We have just begun to pick up our cherished correspondence again via good old analog pen and paper. Upon returning home from an extended (almost 3 weeks!) sojourn on the Eastern Shore, I found the best comfort waiting for me as I unlocked my front door: a letter from Iris. It was card-shaped and in a manila envelope, simply waiting for me to rip it open. It was lovely: a blank card written in fountain pen by Iris herself, the front of the card graced by a black-and-white photograph of Frida Kahlo. I smiled a deep, Cheshire cat-like grin for Iris’s knowing me so well. I looked at the back. Imogen Cunningham was credited with taking the portrait of the Frida Kahlo, and I reached into the far depths of my recollection to remember that Cunningham was like the Georgia O’Keefe of photography, having established her artistry as a noted (but now seemingly forgotten) photographer of botanicals and nudes.
Imogen Cunningham lived to see 93 amazing years and died in San Francisco, California. Her work is to be both admired, studied and truly appreciated as a pioneer of art. She lived as an independent woman who scrimped and saved to buy her first camera, always doubting her capacity as a true artist—biographical commonalities held by so many artists from before and after her time.
The YouYube video compilation that sums up Imogen best in her own words can be found here, in parts.

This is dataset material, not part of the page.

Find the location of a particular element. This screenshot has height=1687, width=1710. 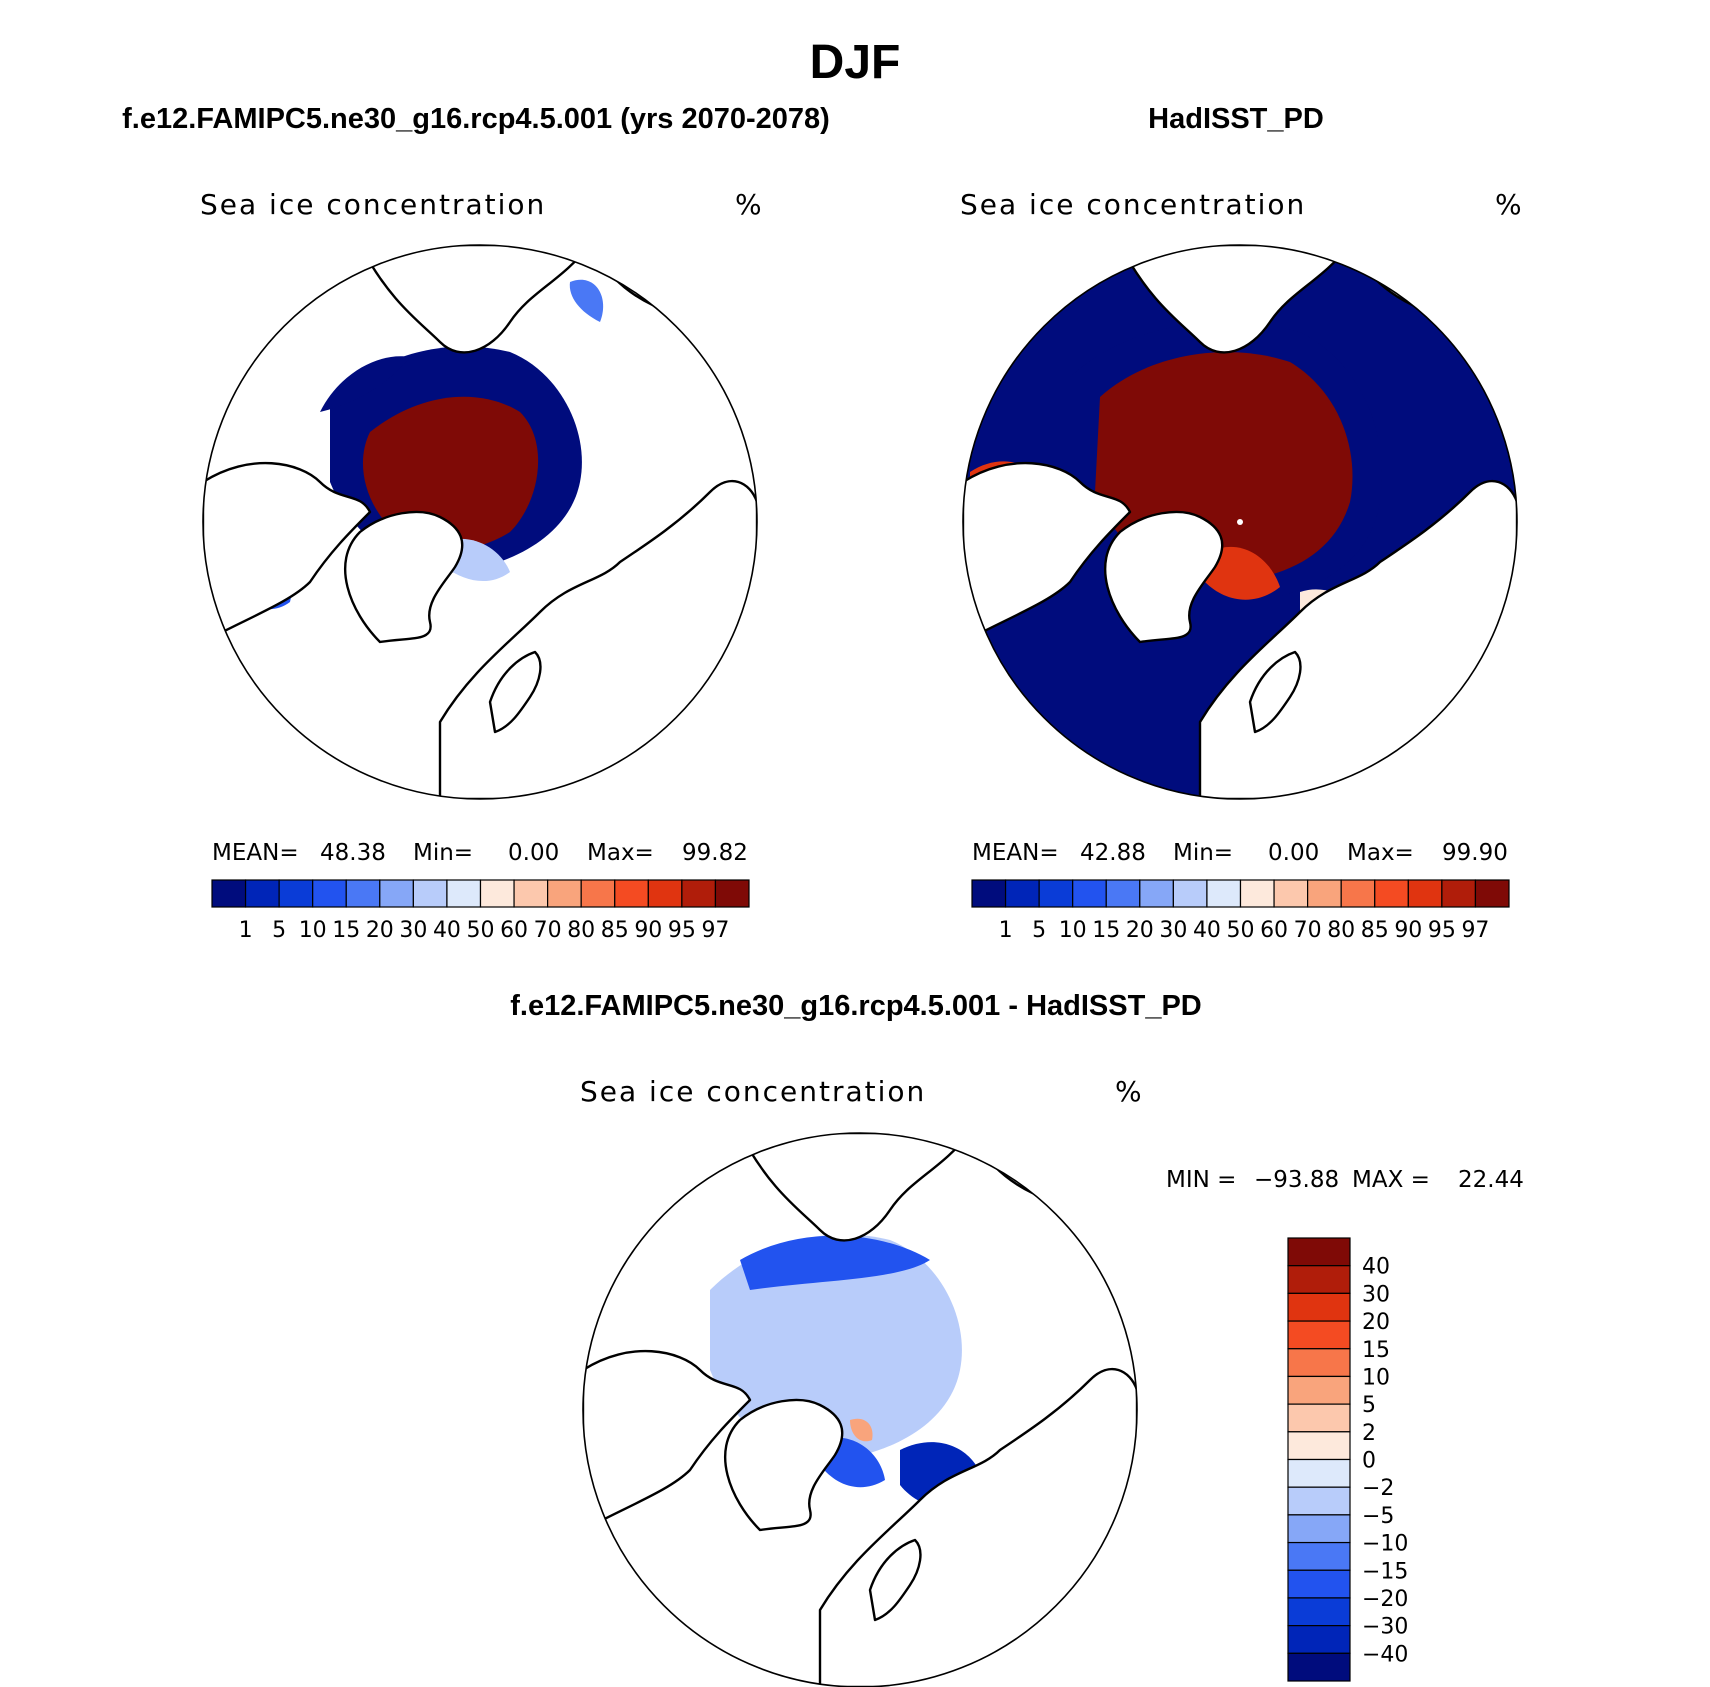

I admit I am more impressed by the fact that you have a pen pal! They were SO common in the 70′s, but now? Impressive. I think they should come back so that everyone can remember proper letter-writing etiquette!
I used to have a pen pal, only our relationship was based on lies – she lived half way across the world and I told her I lived on a fabulous estate with horses. This was before Google Earth.